Se o homem visto como um autocrata espera superar esses obstáculos e retornar ao poder em janeiro de 2025, os obituários da democracia norte-americana certamente serão escritos. Mas nem todos acreditam que o Trump 2.0 seria tão apocalíptico. Elaine Kamarck, pesquisadora sênior do grupo de pensadores ­Brookings Institution que trabalhou na administração de Bill Clinton, disse: “Há um pouco de exagero, um pouco de histeria em relação a isso. As barreiras de proteção da democracia ainda estão em muito boa forma”. A Suprema Corte e os tribunais inferiores rejeitaram esmagadoramente a tentativa de Trump de anular as eleições de 2020, observou Kamarck. “Isso não mudou. Na verdade, o Judiciário agora tem mais gente que não apoia Trump, porque Biden teve três anos para nomear juízes e ele nomeou muitos juízes.”

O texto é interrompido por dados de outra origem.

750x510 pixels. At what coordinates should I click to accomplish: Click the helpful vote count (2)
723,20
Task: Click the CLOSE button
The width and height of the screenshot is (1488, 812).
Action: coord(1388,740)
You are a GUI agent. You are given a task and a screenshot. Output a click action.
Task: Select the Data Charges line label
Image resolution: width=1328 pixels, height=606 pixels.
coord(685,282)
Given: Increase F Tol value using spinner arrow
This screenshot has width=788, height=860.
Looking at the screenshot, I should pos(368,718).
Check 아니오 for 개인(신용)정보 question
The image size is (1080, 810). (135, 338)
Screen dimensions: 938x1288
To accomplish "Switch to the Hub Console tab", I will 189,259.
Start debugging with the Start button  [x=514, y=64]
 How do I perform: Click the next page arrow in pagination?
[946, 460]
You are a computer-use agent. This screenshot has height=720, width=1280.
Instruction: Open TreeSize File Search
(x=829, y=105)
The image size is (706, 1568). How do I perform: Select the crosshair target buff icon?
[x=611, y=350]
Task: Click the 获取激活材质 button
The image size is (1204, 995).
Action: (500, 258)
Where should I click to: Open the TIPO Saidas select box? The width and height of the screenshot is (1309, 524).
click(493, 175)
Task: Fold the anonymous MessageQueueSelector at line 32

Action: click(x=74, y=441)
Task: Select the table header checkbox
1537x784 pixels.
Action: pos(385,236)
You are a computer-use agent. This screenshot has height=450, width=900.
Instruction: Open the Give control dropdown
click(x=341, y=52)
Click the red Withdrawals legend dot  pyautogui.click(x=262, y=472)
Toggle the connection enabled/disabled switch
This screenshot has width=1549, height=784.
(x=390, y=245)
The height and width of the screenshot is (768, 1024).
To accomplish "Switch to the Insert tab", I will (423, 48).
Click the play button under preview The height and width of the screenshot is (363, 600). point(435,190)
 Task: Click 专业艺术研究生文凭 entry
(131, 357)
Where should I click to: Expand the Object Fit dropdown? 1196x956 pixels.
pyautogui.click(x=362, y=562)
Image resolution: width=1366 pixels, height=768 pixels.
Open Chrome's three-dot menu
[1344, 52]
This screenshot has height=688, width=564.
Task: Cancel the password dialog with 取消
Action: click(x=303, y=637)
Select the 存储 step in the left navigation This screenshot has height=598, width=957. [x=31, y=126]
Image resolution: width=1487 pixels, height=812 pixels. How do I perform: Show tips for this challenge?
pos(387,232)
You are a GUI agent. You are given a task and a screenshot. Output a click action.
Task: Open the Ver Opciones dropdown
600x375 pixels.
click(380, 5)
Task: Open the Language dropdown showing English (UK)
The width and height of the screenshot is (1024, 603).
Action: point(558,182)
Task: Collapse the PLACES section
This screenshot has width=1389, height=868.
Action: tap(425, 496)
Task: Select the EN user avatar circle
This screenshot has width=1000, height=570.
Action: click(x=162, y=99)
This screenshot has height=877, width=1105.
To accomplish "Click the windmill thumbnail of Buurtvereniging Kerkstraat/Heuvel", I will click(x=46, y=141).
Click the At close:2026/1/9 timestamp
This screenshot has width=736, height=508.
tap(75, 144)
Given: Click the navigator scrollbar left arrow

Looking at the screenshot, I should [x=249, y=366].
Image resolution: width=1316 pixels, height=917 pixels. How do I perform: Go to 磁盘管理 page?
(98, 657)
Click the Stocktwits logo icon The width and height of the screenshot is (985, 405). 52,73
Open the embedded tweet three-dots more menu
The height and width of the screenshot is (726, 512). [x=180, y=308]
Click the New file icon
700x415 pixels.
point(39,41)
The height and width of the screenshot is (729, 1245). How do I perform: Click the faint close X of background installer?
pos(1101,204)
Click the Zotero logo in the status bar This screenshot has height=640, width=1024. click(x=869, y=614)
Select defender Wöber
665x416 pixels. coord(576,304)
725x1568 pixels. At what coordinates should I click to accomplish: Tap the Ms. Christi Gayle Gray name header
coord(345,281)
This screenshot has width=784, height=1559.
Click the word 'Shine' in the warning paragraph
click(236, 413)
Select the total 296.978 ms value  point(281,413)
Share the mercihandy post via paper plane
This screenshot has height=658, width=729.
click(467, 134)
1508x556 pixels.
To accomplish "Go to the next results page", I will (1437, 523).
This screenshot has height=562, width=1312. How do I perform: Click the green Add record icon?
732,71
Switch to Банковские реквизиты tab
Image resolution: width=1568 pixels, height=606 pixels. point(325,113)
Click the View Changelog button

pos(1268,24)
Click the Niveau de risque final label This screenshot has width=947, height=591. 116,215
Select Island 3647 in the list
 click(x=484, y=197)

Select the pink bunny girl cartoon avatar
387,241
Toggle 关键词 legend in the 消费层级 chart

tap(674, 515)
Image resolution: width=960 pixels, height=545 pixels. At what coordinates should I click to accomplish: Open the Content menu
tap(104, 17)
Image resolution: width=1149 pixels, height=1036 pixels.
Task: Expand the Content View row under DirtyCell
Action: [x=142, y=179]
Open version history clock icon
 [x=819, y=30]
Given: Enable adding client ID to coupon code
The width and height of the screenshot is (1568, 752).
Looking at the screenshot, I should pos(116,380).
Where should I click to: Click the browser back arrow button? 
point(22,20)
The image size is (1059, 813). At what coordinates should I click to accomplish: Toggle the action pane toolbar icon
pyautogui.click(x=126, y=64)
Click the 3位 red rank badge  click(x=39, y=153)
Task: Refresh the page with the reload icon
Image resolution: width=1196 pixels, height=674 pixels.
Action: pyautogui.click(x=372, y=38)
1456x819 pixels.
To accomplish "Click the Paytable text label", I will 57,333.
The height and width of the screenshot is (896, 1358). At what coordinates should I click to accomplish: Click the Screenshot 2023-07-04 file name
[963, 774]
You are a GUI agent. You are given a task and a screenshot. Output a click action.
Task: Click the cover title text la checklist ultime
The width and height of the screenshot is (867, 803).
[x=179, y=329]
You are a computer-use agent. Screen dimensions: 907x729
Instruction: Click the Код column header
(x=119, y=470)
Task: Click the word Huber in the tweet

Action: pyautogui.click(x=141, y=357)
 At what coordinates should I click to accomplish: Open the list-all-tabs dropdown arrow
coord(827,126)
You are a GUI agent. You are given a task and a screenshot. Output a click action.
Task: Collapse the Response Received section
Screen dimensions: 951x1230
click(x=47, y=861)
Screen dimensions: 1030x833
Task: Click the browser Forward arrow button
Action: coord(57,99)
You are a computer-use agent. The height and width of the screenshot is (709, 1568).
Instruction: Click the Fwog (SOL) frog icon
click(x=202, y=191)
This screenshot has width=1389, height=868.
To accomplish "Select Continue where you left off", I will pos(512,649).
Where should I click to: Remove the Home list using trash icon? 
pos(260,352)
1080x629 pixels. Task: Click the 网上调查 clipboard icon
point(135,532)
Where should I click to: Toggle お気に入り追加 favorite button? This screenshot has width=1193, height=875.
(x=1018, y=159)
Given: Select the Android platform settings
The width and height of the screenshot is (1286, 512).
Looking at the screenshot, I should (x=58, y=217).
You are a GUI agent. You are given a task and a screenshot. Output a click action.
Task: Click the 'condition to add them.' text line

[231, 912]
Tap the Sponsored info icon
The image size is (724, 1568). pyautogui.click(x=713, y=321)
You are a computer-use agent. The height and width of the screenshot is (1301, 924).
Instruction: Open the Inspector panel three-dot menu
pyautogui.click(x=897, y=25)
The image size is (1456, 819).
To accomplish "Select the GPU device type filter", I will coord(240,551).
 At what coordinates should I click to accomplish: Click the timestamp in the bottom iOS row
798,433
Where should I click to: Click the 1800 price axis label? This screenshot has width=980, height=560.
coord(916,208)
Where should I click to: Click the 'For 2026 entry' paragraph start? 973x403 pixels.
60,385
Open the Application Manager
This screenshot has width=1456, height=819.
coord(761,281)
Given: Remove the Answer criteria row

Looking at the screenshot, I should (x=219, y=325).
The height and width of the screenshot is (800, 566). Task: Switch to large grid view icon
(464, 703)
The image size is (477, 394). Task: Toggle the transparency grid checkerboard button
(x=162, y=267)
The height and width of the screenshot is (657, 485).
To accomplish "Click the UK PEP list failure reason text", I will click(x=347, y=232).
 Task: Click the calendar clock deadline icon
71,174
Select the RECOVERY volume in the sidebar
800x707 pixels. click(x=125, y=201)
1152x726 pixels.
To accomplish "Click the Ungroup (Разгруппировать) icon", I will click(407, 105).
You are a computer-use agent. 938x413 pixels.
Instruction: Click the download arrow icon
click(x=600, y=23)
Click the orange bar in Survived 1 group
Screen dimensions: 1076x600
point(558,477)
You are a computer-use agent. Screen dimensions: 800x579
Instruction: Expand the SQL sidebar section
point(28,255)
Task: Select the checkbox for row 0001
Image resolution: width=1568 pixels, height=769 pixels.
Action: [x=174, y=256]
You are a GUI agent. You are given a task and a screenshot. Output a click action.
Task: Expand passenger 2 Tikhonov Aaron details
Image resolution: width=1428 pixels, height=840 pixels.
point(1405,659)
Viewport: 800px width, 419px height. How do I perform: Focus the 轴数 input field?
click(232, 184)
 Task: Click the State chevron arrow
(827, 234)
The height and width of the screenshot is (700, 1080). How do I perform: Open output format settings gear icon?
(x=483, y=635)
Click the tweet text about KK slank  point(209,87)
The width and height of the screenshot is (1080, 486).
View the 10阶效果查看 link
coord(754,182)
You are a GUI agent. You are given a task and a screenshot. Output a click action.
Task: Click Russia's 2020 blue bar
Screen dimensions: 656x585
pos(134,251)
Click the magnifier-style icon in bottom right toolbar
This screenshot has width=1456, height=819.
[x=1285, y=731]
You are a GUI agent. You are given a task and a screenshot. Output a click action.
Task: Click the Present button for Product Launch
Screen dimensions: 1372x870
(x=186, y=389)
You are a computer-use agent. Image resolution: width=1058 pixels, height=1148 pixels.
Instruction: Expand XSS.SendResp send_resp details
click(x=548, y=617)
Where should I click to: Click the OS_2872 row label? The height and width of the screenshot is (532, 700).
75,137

Um possível novo presidente Trump também seria controlado pelo Congresso, onde seria improvável que os republicanos tivessem a maioria de 60 votos no Senado para aprovar a legislação. Um verdadeiro autocrata também desfruta do controle dos militares. “Vejam todos os assessores graduados que se manifestaram contra Trump como presidente. Não há indício de que eles seguiriam ordens ilegais dele, não é assim que funciona.” Kamarck reconheceu: “Acho que seria ruim para os Estados Unidos, e ele certamente tentaria ser um ditador, mas é aqui que confiamos nos pais fundadores. Eles antecederam Trump, mas com uma peruca branca com cachos, e construíram um sistema para evitá-lo. Acho que esse sistema funcionará”. •


Tradução de Luiz Roberto M. Gonçalves.

Publicado na edição n° 1286 de CartaCapital, em 22 de novembro de 2023.